Eventually I made the decision to have a hysterectomy, it wasn’t a hard decision because I was in so much pain. I’m a spiritual woman and I know full well you have to heal yourself first; you have to heal yourself emotionally but when there is a physical condition, you have to heal that physical body too. I’d done a lot of work with myself and with complimentary medicine, but I was in so much pain and on horrible hormone tablets that were messing my mind up completely, it still wasn’t living. There was a strong possibility that I wouldn’t have children naturally with my condition, so I opted for the hysterectomy. They don’t tell you there is about a 50% chance of success in terms of resolving the pain.

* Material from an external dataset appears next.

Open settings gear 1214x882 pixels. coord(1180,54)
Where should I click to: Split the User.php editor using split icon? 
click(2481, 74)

So, I’d been married about a month, I had the hysterectomy and I was pretty much ok at that point. But it hit me a lot harder than I thought it would a bit later. Probably because I started to feel a lot better, I started to feel healthy and like I would be able to be a mother for the first time ever. And now I couldn’t. This opened a big wound, and it was about being a ‘real’ woman. I think this is an issue for all women who are unable to have children or have to have a hysterectomy unexpectedly. We don’t realise how connected we are to our wombs in terms of our own identity. About four months later, my husband who was in the RAF at the time was then posted off in Iraq and while he was away my grandfather died, and my brother’s girlfriend fell pregnant. My world just fell apart.

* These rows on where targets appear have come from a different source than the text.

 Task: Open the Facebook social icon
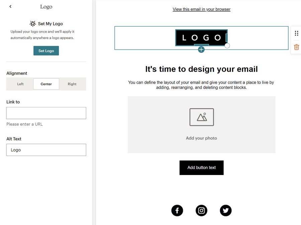177,210
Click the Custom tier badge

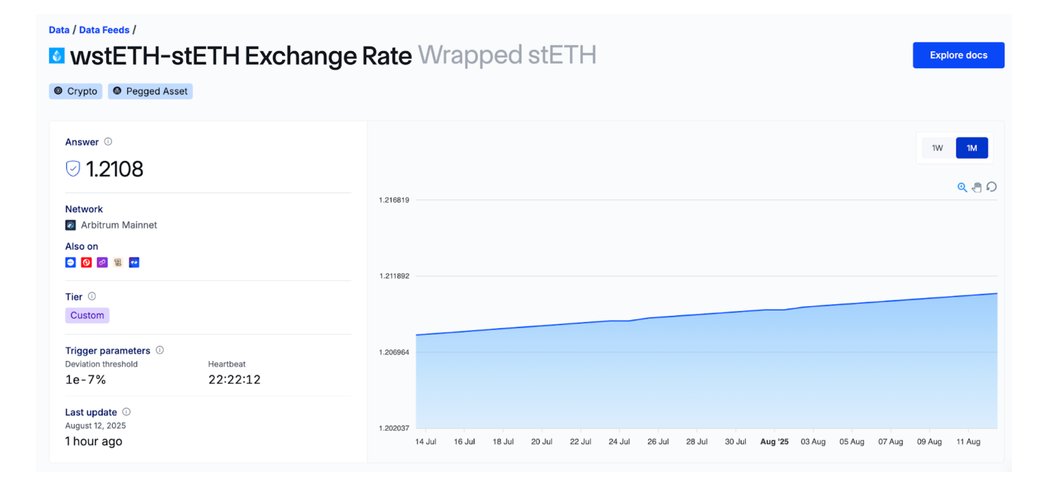[87, 315]
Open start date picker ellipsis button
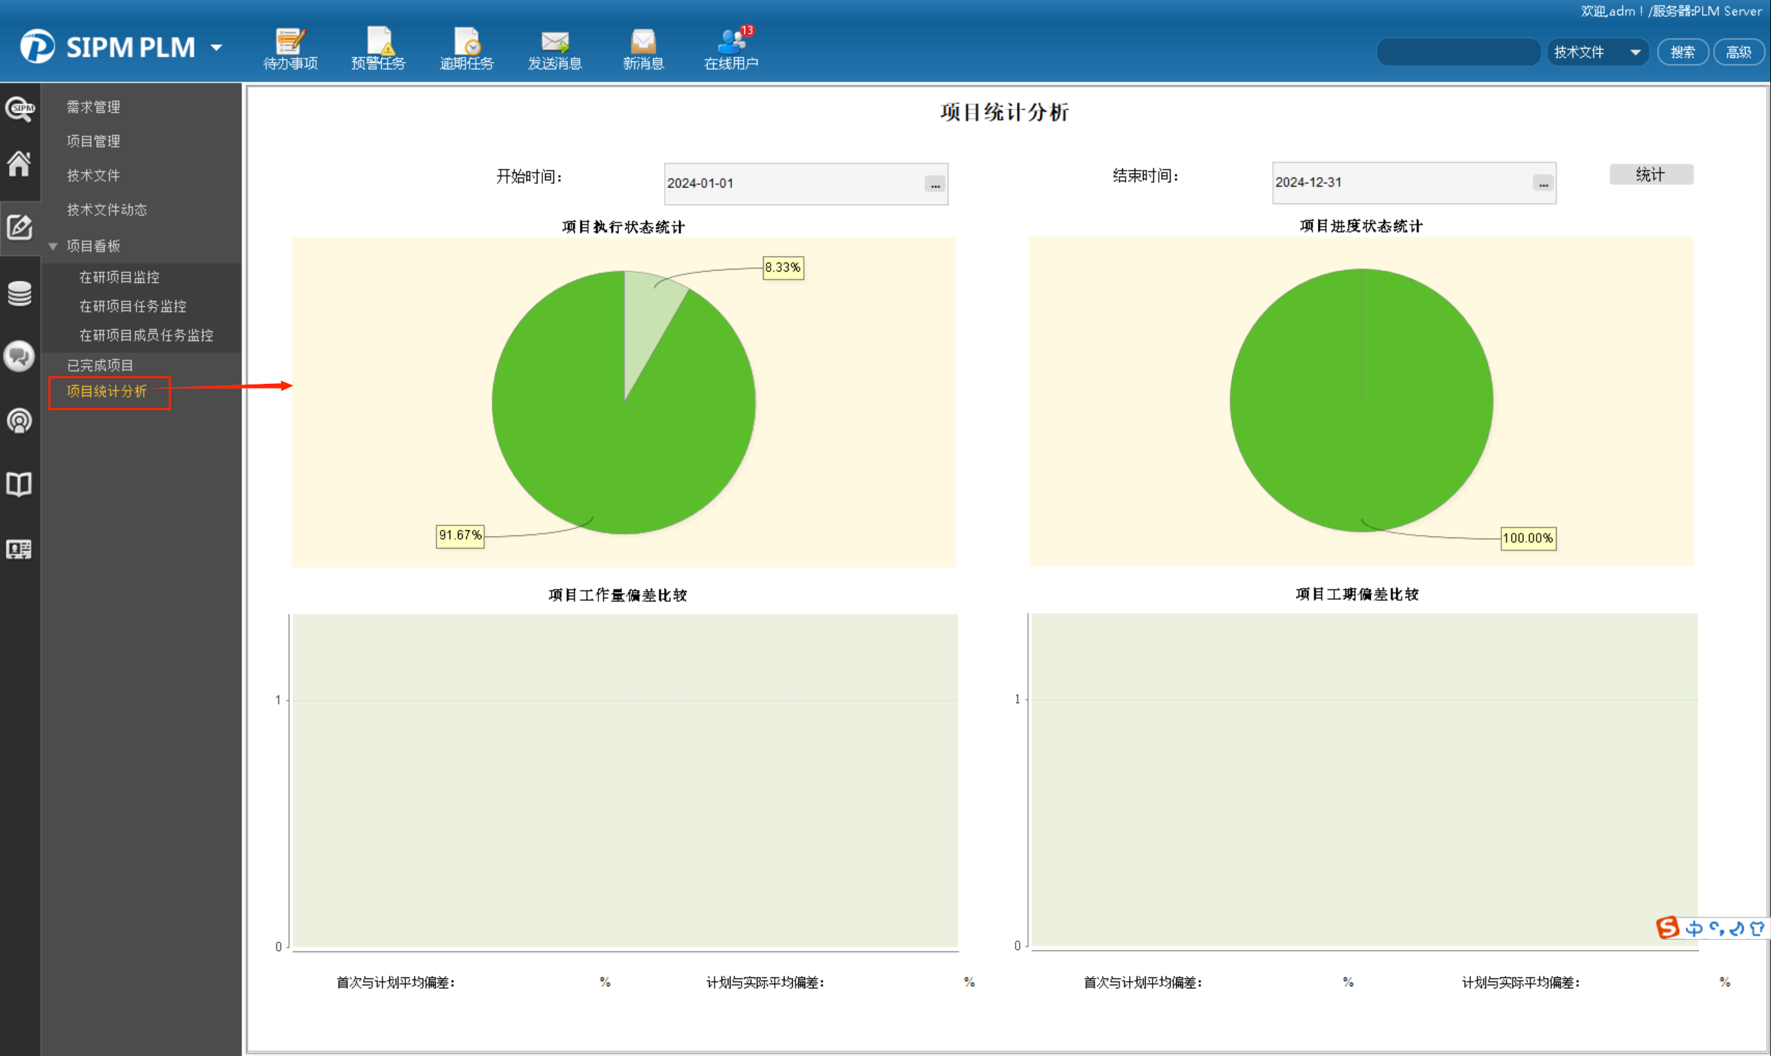This screenshot has height=1056, width=1771. 935,184
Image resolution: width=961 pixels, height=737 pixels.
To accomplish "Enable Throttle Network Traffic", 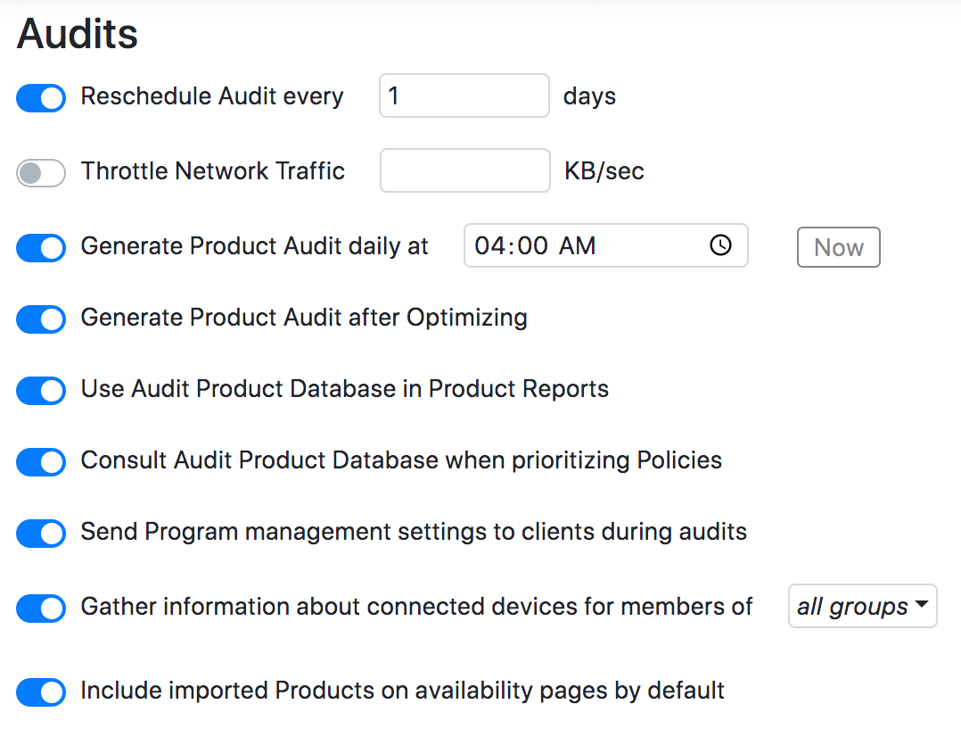I will pos(40,173).
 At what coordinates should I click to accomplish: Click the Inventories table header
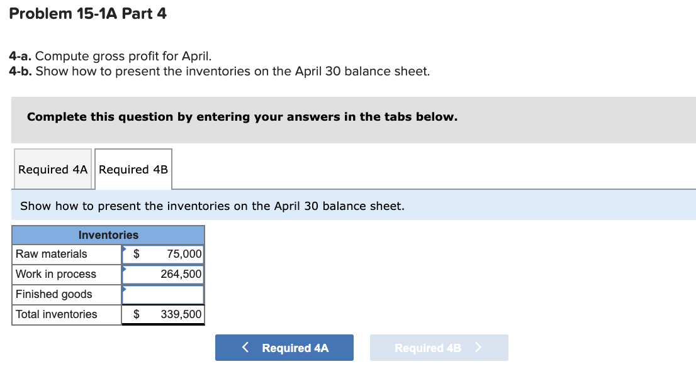click(x=108, y=234)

Sadly, my husband came back from Iraq with post-traumatic stress disorder. You can imagine, two people in a whole world of pain. At this point I was doing healing work on myself and I realised he wasn’t getting help and I made a conscious decision to stop this and put my husband first; it was absolutely the right thing for me to do because he needed me. But it broke me, and I knew that it would when I made the decision to put my healing on hold. I helped him and guided him back to who he was but by this time I was an absolute wreck and we needed to separate for a while because we’d become so different. We needed time to heal.

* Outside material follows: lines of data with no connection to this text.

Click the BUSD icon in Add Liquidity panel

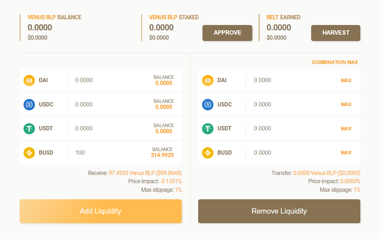pyautogui.click(x=29, y=153)
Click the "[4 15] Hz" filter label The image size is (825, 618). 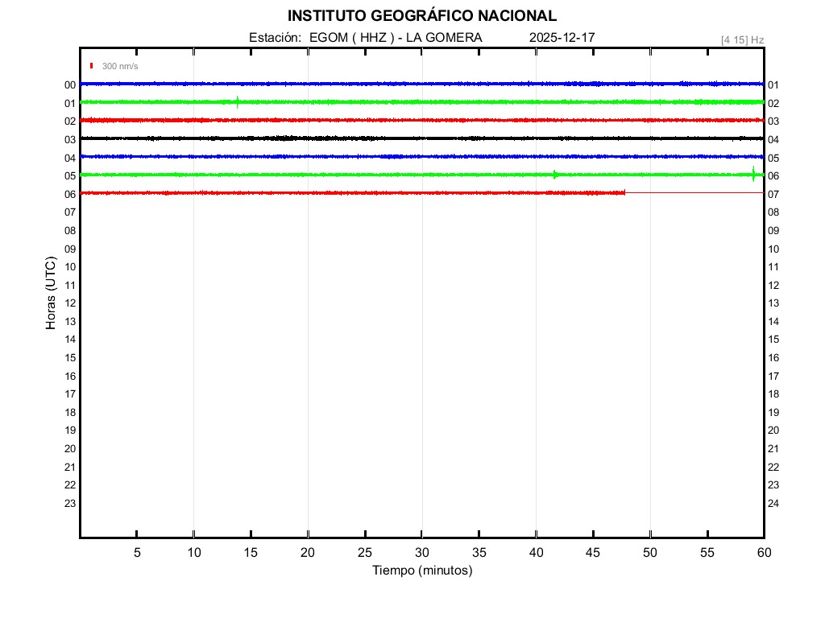(x=742, y=39)
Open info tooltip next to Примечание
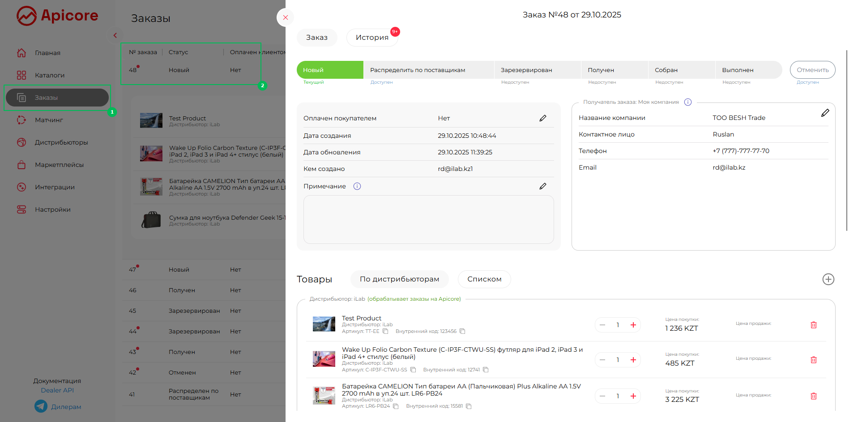Viewport: 858px width, 422px height. 357,186
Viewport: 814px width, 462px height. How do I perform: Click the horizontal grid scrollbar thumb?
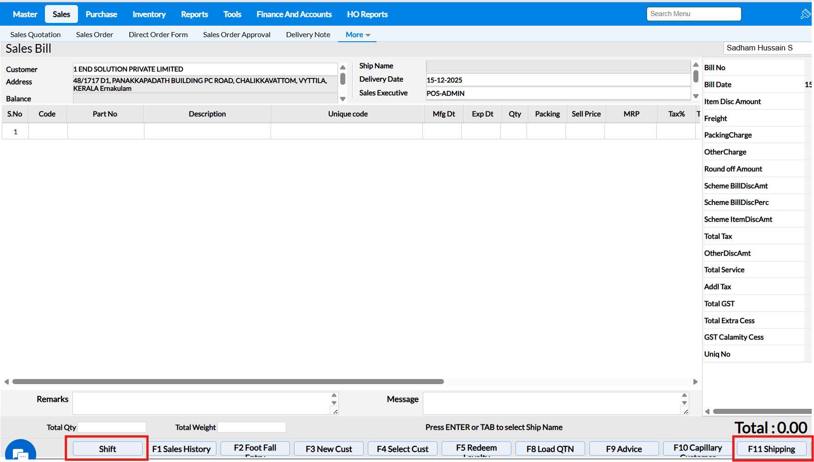(x=228, y=382)
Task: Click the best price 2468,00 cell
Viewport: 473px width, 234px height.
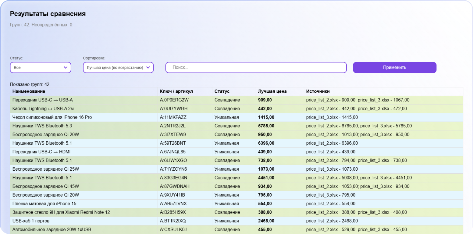Action: click(266, 221)
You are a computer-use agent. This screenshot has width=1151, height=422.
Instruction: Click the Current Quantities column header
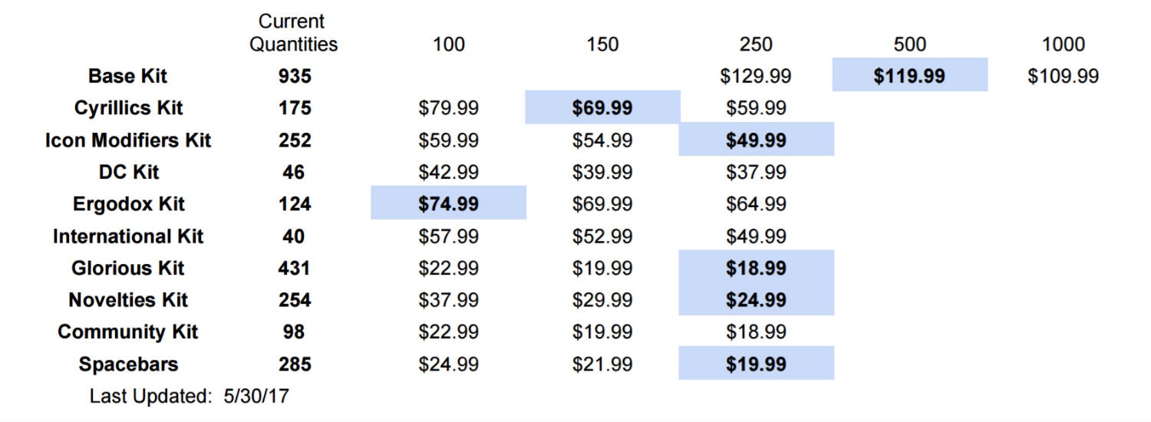(293, 33)
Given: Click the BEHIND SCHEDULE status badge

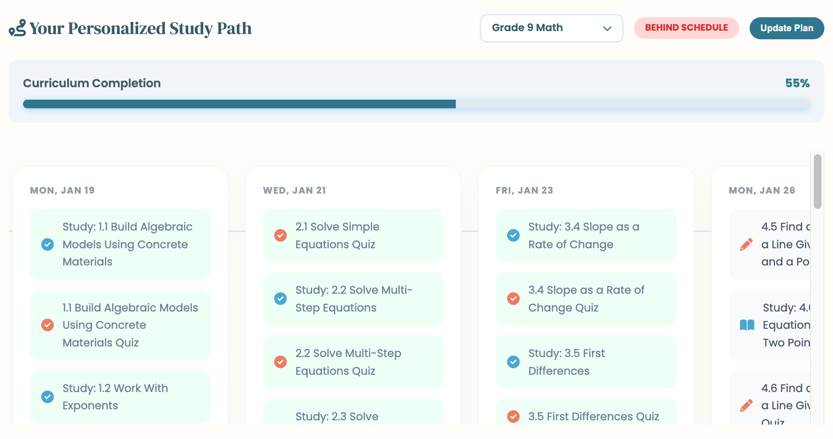Looking at the screenshot, I should [x=686, y=28].
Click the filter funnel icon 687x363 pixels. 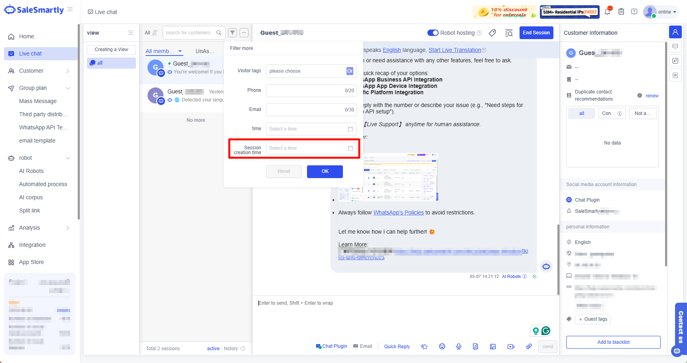click(x=232, y=33)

After this separation we came back together as friends, and after time, we came back together as lovers and now we are husband and wife again. There are no black and whites of the story of self-care and self-love, we all have to make these decisions even if they pull us off in another direction. You have to trust in the long-term path. Once our marriage was back and we were together, I was still having tremendous problems with pain. The endometriosis started attacking my ovaries so I was at the point I couldn’t really walk because of the pain, so I had one ovary removed and then soon after the second one too. This meant I was plunged into full-on menopause which is a whole other story! The way that I live my life now is very much every day and I ask, ‘what does my body need, what does my mind need, what do my emotions need?’ The needs are not always met every day, but I absolutely trust in listening to myself.